[StarCluster] One simple question

Sat Oct 23 12:37:28 EDT 2010

  Alexey,

The Sun Grid Engine queueing system is useful when you have a lot of 
tasks to execute and not just one at a time interactively. For example, 
you might need to convert 300 videos from one format to another. You 
could either

1. Write a script that gets the list of nodes from /etc/hosts and then 
loops over the jobs and the nodes, ssh'ing commands to be executed on 
each node. A big problem with this approach is that the task execution 
and management all depends on this script executing successfully all the 
way through. What happens if the script fails? You would then lose all 
task accounting information. Also, what if you suddenly discover you 
need to do another batch of 300 videos while the previous batch is still 
processing?
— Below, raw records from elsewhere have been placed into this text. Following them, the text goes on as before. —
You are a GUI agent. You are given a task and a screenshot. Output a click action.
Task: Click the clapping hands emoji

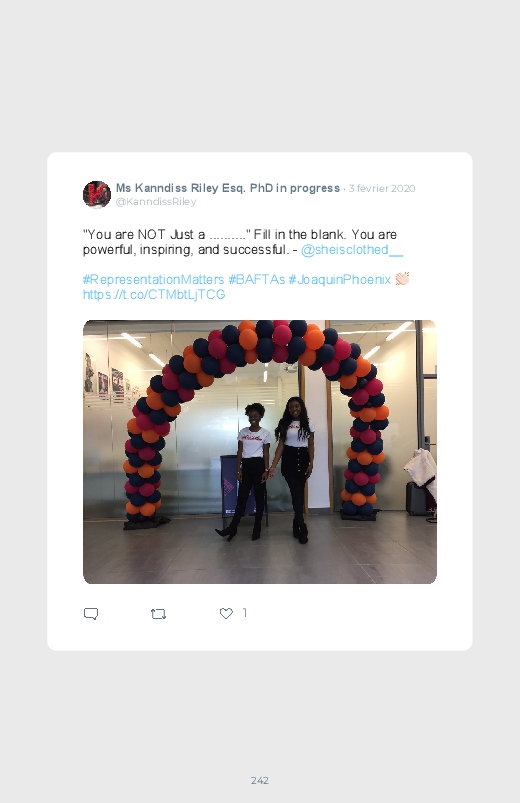tap(402, 279)

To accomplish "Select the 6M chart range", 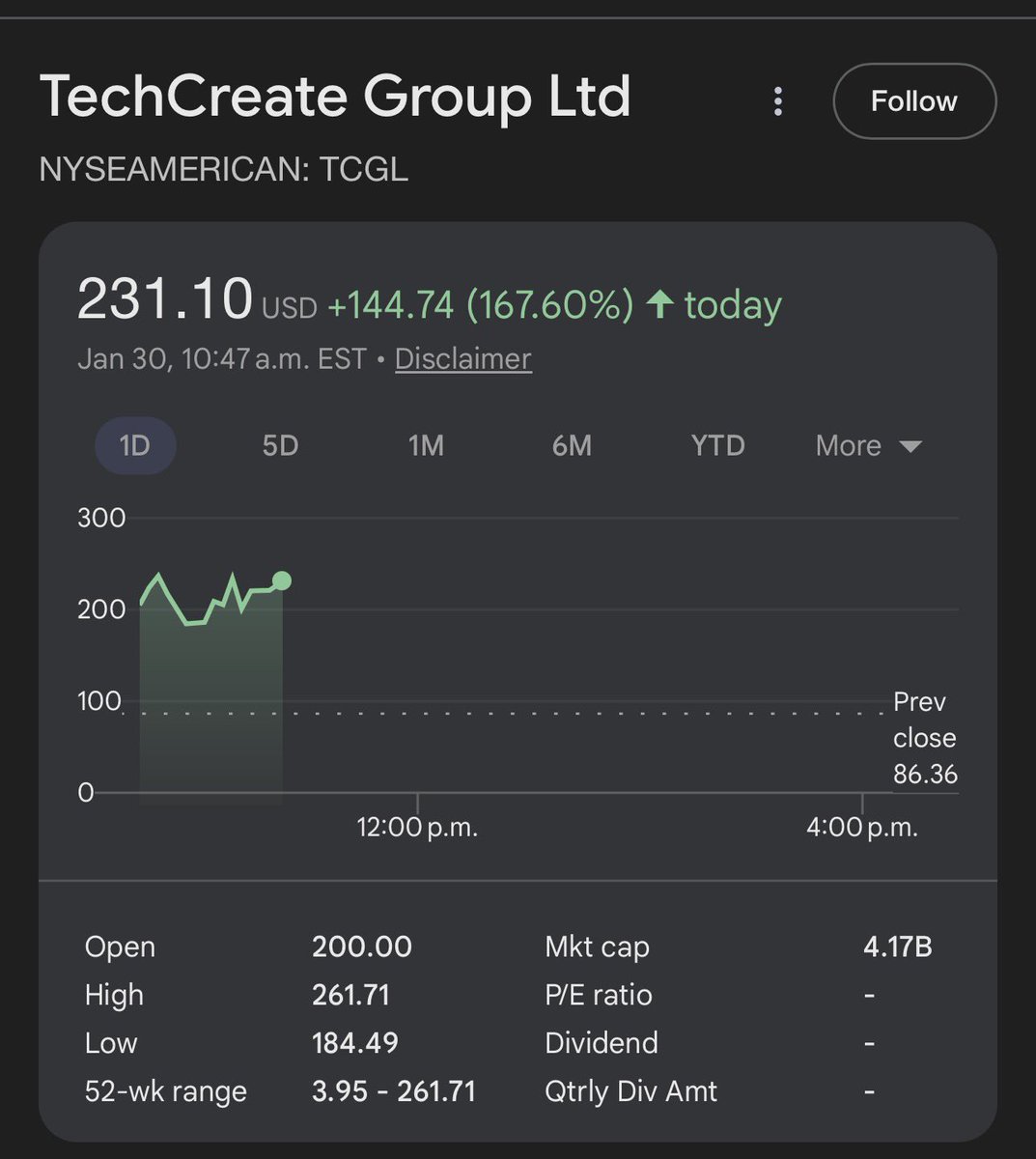I will point(572,445).

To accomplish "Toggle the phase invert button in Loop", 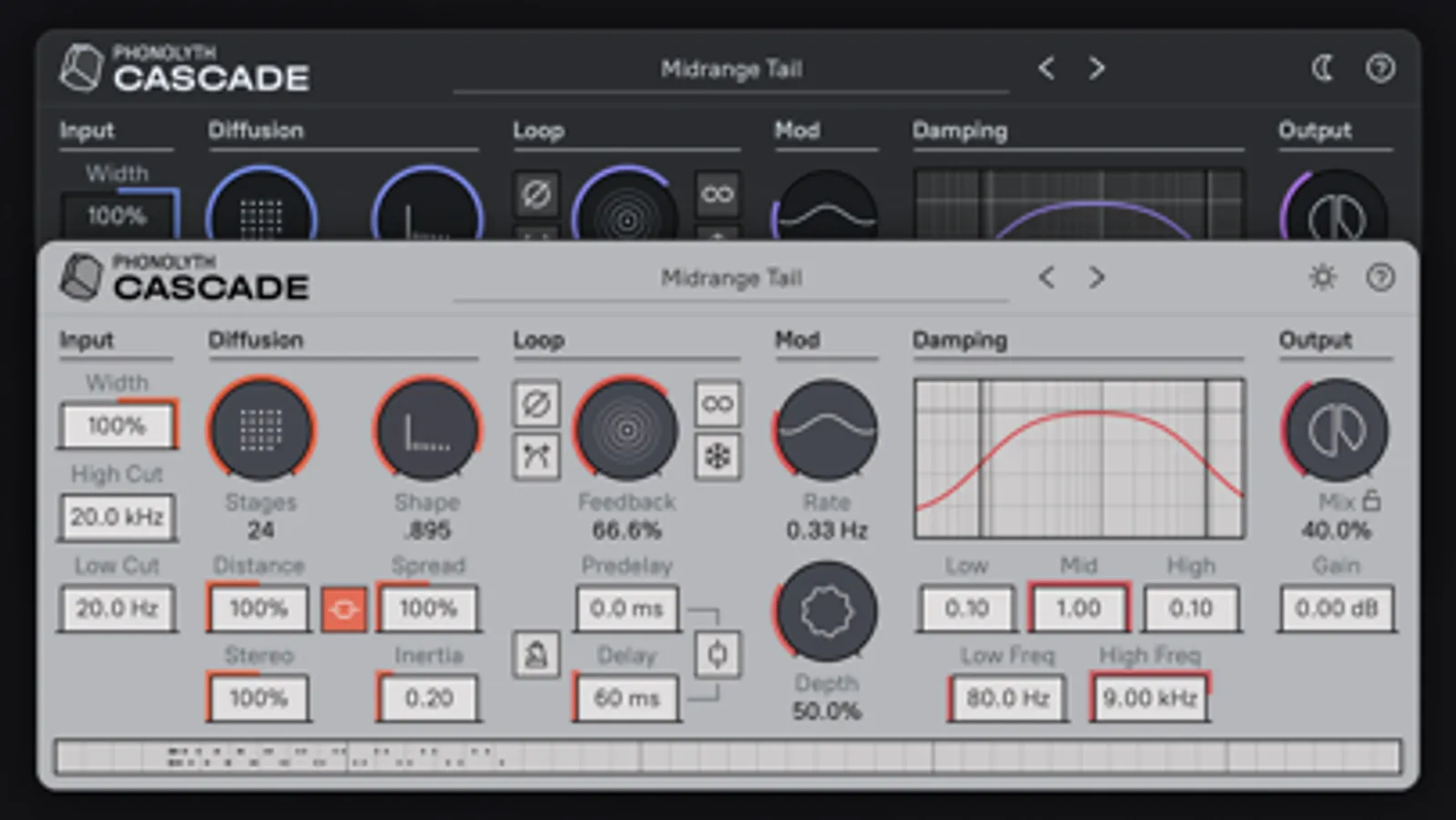I will 536,404.
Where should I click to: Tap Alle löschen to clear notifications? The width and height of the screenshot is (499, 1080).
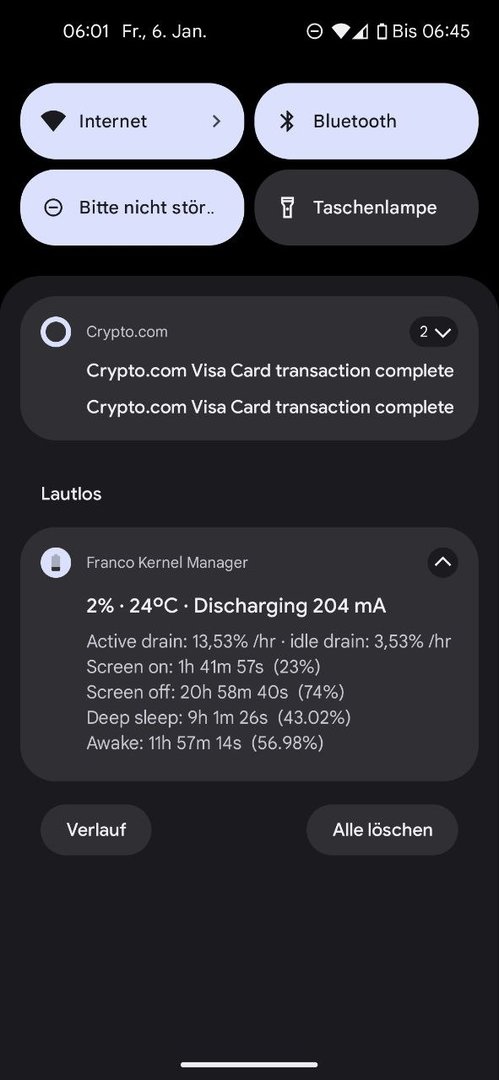[x=383, y=830]
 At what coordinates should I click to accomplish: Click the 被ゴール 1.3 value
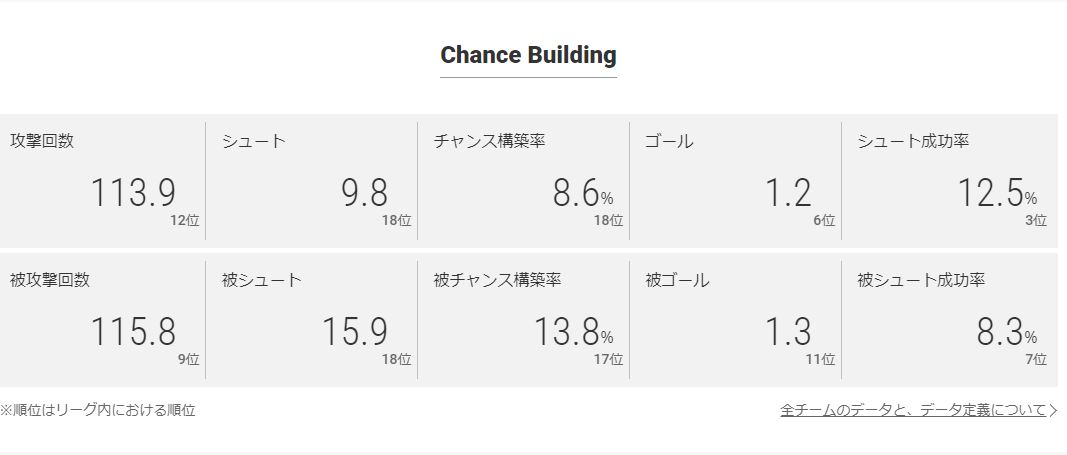[789, 332]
Are you going to re-execute your script and overload the 
cluster? This would definitely slow down all of your jobs. How will you 
write your script to avoid overloading the cluster in this situation 
without losing the fact that you want to submit new jobs *now*?

OR

2. Skip needing to get the list of nodes and ssh'ing commands to them 
and instead just write a loop that sends 300 jobs to the queuing system 
using "qsub". The queuing system will then do the work to find an 
available node, execute the job, and store it's accounting information 
(status, start time, end time, which node executed the job, etc) . The 
queuing system will also handle load balancing your tasks across the 
cluster so that any one node doesn't get significantly overloaded 
compared to the other nodes in the cluster. If you suddenly discover you 
need 300 more videos processed you could simply "qsub" 300 more jobs. 
These jobs will be 'queued-up' and executed when a node becomes 
available. This approach reduces your concerns to just executing a task 
on a node rather than managing multiple jobs and nodes.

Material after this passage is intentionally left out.